Detenute e figli

Si segnala la sentenza n. 174/2018 con la quale la Corte Costituzionale ha stabilito che «Subordinare il beneficio dell’assistenza esterna ai figli minori di 10 anni alla scelta di collaborare con la giustizia significa condizionare in via assoluta e presuntiva la tutela del rapporto tra madre e figlio in tenera età al “ravvedimento” della condannata».

Appare, pertanto, più utile garantire ai minori un rapporto il più normale possibile con la madre anche se quest’ultima sta in carcere e non mostra segni di pentimento.

Si può, quindi, condizionare alla collaborazione con la giustizia l’accesso a un beneficio se quest’ultimo è volto alla risocializzazione del detenuto, ma questa possibilità non sussiste se l’interesse protetto è “esterno” e, più precisamente, se è quello del figlio minore ad un rapporto quanto più possibile normale con la madre.

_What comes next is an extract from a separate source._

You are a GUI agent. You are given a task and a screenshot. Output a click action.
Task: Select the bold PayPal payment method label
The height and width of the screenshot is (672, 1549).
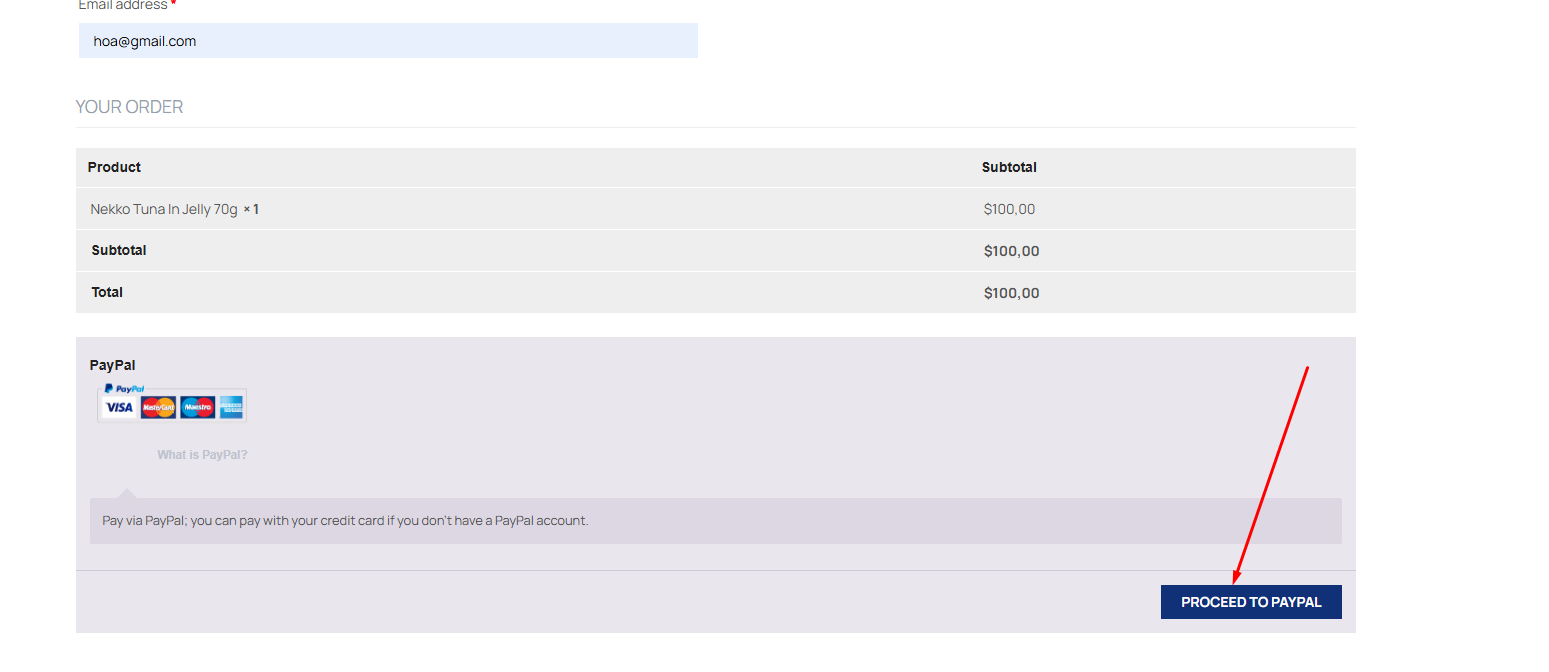[x=112, y=366]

Da qui l’incostituzionalità dell’art. 21 bis Legge n. 354/1975 che, nel caso delle detenute per i “reati ostativi” ex art. 4 bis commi 1, 1 ter e 1 quater legge citata, nega l’accesso a questo beneficio o lo subordina all’espiazione di una frazione di pena, salvo che sia accertata una collaborazione attiva con la giustizia.

Incostituzionalità della norma che, comunque, non pregiudica le esigenze di sicurezza in quanto la concessione del beneficio «resta pur sempre affidata al prudente apprezzamento del magistrato di sorveglianza chiamato ad approvare il provvedimento disposto dall’amministrazione penitenziaria».